» Exercise
Reproduce verbatim the rows below, starting at the line containing "This screenshot has width=908, height=631." and ending at the line containing "(x=471, y=25)", with both of those lines included.

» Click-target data

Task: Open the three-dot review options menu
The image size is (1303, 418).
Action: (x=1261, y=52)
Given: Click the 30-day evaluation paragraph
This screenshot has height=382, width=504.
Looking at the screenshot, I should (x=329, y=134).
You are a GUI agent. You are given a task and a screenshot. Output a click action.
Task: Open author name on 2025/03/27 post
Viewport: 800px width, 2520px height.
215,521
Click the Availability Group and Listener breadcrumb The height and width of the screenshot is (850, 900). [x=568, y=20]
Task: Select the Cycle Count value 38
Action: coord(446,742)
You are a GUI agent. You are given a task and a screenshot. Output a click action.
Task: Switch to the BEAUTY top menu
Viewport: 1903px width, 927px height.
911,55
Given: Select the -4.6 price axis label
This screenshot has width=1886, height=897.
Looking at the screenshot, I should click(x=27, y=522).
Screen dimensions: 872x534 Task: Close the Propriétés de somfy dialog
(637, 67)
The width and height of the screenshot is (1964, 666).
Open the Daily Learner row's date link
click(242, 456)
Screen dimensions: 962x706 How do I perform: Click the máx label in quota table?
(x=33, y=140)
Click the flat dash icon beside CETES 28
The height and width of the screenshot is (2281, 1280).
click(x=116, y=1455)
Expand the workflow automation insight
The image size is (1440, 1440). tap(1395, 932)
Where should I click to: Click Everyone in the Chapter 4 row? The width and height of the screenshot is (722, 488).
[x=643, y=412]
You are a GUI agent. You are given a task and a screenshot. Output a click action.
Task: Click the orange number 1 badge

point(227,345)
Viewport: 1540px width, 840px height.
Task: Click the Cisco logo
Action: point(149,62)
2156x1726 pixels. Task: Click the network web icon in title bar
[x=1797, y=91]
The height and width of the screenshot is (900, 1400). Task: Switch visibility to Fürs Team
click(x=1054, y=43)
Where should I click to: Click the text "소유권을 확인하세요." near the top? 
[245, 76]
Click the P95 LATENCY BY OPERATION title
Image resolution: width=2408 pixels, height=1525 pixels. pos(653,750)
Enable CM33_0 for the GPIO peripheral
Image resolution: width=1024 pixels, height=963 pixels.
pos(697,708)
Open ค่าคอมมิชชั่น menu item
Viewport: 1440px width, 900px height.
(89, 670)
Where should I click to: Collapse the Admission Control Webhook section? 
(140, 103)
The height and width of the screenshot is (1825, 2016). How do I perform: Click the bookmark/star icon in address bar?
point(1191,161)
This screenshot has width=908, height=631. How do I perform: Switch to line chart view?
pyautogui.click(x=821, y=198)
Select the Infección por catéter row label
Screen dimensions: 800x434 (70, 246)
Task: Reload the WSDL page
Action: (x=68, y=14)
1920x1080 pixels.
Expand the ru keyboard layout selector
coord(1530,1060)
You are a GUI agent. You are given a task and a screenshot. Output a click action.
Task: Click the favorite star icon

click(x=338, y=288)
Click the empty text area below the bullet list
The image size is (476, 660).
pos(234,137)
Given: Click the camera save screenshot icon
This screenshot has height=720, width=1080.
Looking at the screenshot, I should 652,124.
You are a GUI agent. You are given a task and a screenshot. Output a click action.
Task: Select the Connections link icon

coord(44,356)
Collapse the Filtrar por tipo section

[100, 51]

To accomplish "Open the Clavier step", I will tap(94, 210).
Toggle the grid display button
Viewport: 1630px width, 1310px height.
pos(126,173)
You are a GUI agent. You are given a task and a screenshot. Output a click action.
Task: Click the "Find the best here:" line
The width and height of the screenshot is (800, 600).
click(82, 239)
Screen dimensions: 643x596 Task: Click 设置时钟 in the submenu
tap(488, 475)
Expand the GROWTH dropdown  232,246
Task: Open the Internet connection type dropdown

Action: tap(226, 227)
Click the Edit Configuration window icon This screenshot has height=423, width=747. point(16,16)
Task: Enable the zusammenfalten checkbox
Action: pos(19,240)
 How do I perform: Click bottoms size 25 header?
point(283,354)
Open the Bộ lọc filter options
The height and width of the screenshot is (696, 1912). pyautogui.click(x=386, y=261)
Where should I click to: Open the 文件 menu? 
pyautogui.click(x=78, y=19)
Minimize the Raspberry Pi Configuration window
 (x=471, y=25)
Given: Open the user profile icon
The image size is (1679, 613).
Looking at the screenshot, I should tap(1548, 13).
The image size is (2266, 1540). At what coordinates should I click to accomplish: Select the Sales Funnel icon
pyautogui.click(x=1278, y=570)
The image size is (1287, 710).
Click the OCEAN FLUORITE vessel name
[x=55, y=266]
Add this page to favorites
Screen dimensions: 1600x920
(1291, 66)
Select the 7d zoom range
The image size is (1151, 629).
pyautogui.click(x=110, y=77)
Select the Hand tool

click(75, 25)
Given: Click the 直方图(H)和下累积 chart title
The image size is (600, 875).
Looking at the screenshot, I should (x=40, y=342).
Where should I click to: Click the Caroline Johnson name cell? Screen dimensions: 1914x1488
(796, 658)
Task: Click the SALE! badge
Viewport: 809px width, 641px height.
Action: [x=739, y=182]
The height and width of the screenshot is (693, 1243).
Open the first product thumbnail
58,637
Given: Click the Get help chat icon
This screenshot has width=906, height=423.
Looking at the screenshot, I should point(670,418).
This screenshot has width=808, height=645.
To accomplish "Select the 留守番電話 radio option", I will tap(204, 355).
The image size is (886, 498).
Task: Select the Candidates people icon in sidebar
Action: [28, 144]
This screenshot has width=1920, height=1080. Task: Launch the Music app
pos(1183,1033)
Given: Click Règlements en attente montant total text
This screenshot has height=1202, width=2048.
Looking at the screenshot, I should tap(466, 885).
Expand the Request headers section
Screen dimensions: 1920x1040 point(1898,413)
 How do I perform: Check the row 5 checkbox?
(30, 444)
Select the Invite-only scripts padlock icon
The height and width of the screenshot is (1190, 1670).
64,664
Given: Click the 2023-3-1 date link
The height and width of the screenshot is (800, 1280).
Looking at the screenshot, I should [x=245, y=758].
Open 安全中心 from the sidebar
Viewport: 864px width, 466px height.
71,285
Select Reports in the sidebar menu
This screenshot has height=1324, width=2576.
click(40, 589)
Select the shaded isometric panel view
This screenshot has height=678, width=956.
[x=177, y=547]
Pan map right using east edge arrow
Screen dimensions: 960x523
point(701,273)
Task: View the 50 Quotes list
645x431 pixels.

» Full response
This screenshot has width=908, height=631. How do I perform: Switch to line chart view?
pyautogui.click(x=821, y=198)
Select the Infección por catéter row label
Screen dimensions: 800x434 (70, 246)
Task: Reload the WSDL page
Action: (x=68, y=14)
1920x1080 pixels.
Expand the ru keyboard layout selector
coord(1530,1060)
You are a GUI agent. You are given a task and a screenshot. Output a click action.
Task: Click the favorite star icon

click(x=338, y=288)
Click the empty text area below the bullet list
The image size is (476, 660).
pos(234,137)
Given: Click the camera save screenshot icon
This screenshot has height=720, width=1080.
Looking at the screenshot, I should 652,124.
You are a GUI agent. You are given a task and a screenshot. Output a click action.
Task: Select the Connections link icon

coord(44,356)
Collapse the Filtrar por tipo section

[100, 51]

To accomplish "Open the Clavier step", I will tap(94, 210).
Toggle the grid display button
Viewport: 1630px width, 1310px height.
pos(126,173)
You are a GUI agent. You are given a task and a screenshot. Output a click action.
Task: Click the "Find the best here:" line
The width and height of the screenshot is (800, 600).
click(82, 239)
Screen dimensions: 643x596 Task: Click 设置时钟 in the submenu
tap(488, 475)
Expand the GROWTH dropdown  232,246
Task: Open the Internet connection type dropdown

Action: tap(226, 227)
Click the Edit Configuration window icon This screenshot has height=423, width=747. point(16,16)
Task: Enable the zusammenfalten checkbox
Action: pos(19,240)
 How do I perform: Click bottoms size 25 header?
point(283,354)
Open the Bộ lọc filter options
The height and width of the screenshot is (696, 1912). pyautogui.click(x=386, y=261)
Where should I click to: Open the 文件 menu? 
pyautogui.click(x=78, y=19)
Minimize the Raspberry Pi Configuration window
 (x=471, y=25)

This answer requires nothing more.